### EXERCISE PROMPT
Copy out only the entries that begin at the line containing "VST Plugins (214, 830)" and run through the last entry, keeping each line whole but multiplying every answer coordinate by 2.1 and rounding it to a whole number, with halves rounded up.

-- begin --

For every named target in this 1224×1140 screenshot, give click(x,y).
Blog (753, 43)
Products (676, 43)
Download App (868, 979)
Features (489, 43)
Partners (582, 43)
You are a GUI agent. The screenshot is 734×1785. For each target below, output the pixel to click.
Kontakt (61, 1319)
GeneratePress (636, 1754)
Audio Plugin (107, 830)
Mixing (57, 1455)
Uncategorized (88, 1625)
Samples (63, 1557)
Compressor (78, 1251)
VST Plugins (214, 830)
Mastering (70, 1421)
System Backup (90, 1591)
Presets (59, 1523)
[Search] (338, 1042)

-- end --

### COMPLETE ANSWER
VST Plugins (449, 1743)
Mastering (147, 2984)
System Backup (189, 3341)
Presets (124, 3198)
[Search] (710, 2188)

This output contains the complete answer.